The legislation modifies code to say that for the purposes of verifying the time, content, and circumstances of a child victim’s videotaped testimony in a criminal case, the child may attend a hearing via closed-circuit television. Previously, the code stated the child must be present at the hearing.

Advocates say it’s a step in the right direction in minimizing harm to child victims.

deLaney-ann-mug.jpg DeLaney

Ann DeLaney, executive director of the Julian Center, said, “We have a responsibility to make things as easy as possible, within the confines of the law. Obviously, the defendant has the right to confront the accuser, but taking away barriers that intimidate victims just make sense.

“I used to prosecute child abuse cases – it’s intimidating for a child to come into a courtroom with all those grownups anyway, let alone face their abuser,” she said.

Many other states have been using closed-circuit testimony in cases that involve crimes against children. In Virginia, such a law has existed since 1988.

Virginia Criminal Code 18.2-67.9 is similar to Indiana’s new law, but it offers children additional protections that Indiana does not include.

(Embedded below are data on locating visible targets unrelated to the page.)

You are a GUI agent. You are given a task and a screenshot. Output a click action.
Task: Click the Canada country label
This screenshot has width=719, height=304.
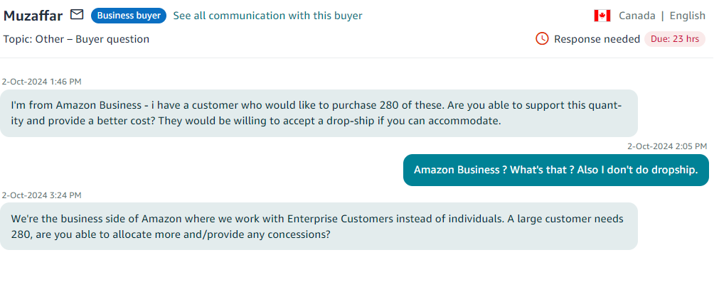pos(637,16)
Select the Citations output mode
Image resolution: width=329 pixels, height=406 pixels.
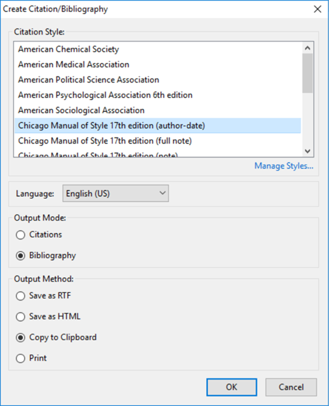coord(39,235)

Lt. Dave Beckner of the Virginia State Police said that the criminal code was modified about 10 years ago to extend the use of closed-circuit testimony to children who are witnesses to murder. He said that each year, the state police’s technical division receives between 70 and 85 requests from courts to install closed-circuit equipment. Between 1994 and 2003, he said, the majority of requests came from courts where a child was testifying as the victim of aggravated sexual battery. In that same period, only four courts requested closed-circuit television for a child’s testimony in a murder case, he said.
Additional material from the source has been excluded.